If we knew what it was we were doing, it would not be called research, would it? --Albert Einstein

Sunday, April 28, 2013

Aarrgh!

I love onomatopoeia.

You remember, words that sound like their definition. In writing my book, I needed my character to wail in anguish. I needed a really strong onomatopoeia.
The internet is a wealth of amazing information. Yet, I have to wonder who puts in the countless hours in front of a screen plugging in this drivel--I mean, data. I don’t know who you guys are, but I’m grateful for your time and personal sacrifice.

Here are a couple of interesting websites that helped me this week. First, check out “Written Sound: How to Write the Sound of Things” at http://writtensound.com. You can peruse an alphabetical listing of all the collected “words that imitate sounds.” Or you can search them by topics such as Weather, Music, Explosions, or Gas.
Check it out. These words can be fun. You’ll find the old stand-bys you studied in fifth grade such as buzz, giggle, and hiccup. And a couple I would challenge as onomatopoeia at all, like oops or cliche. (Really? A worn, played-out phrase sounds like cliché? I can’t see it or hear it.)

Gwuf, gwuf
But then there are the unique and intriguing ones like …
           Flibbertigibbet: a flighty, gossipy young woman          
       Gwuf, gwuf, gwuf: footsteps (Can’t you hear them?)
           Kish, kish: ice skates during a hockey game

And, although I’ve never been on a subway during an important announcement, I can imagine the loudspeaker sounds like “thisshig rrrerrk.”
But what about wailing in anguish? I found “argh,” which according to one entry on Urban Dictionary (http://www.urbandictionary.com/), is “the correct version of an expression of frustration or anger.”

The sample sentence given is "No brigette, argh is spelled with an h and not just arg."

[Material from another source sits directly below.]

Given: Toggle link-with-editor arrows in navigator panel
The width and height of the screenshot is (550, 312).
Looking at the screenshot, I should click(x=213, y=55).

You would think someone so concerned about the correct spelling of a word like argh would know to capitalize a proper noun. More than that, as it turns out, the word arg or argh has more spellings than you can possible imagine.
For that, may I direct you to “The Aargh Page” at http://osteele.com/words/aargh#? On that page is an impressive chart of all the possible spellings of aargh, along with how often and where each spelling has been found in print—from argh to (I kid you not) aaaaaaaaaaaaaaaaaaaaaaaaarrrrrrrrrrrrrrrrrrrgh!!!

Whoever put this together, I commend you while I urge you in the strongest possible terms to get out more.
As for my story, I had my character cry, “Aarrrrgh,” showing he is obviously in pain without being, you know, too splashy.

Ahem. Anyway, in order to avoid too much babble and blather, descending into gibberish—you know, yadda yadda yadda--I believe I’ll close. 

Tuesday, April 16, 2013

Eighteenth Century Desperate Housewives



You’re a Christian in eighteenth century Europe. Life becomes so unbearable that you don’t want to live. According to your religious beliefs, however, when you commit suicide, you are damned for all time. What to do?
 
But wait! Not if you murder someone else. You may be hanged for homocide, but you can repent on the gallows, obtain absolution, and spend eternity with Jesus in heaven. Voila!
This was the reasoning of a number of people from around 1612 to 1839. They no longer wanted to live, but in order to avoid an eternity of hellfire, they decided to commit murder instead.

But these were not uncaring people. In their “kindness,” they often killed an innocent child, one whose pure soul would enable him to go straight to heaven himself. (One woman slit a boy’s throat so severely, she said she could “look down into his neck,” in her own words.)
Once the deed was done, they immediately went to the authorities to report their crime, and await execution. A win-win.
I first heard about this convoluted thinking on PBS’s This American Life. Last August, the episode entitled “Loopholes” featured Kathy Stuart of the University of California Davis who has researched this phenomenon known as “suicide by proxy.”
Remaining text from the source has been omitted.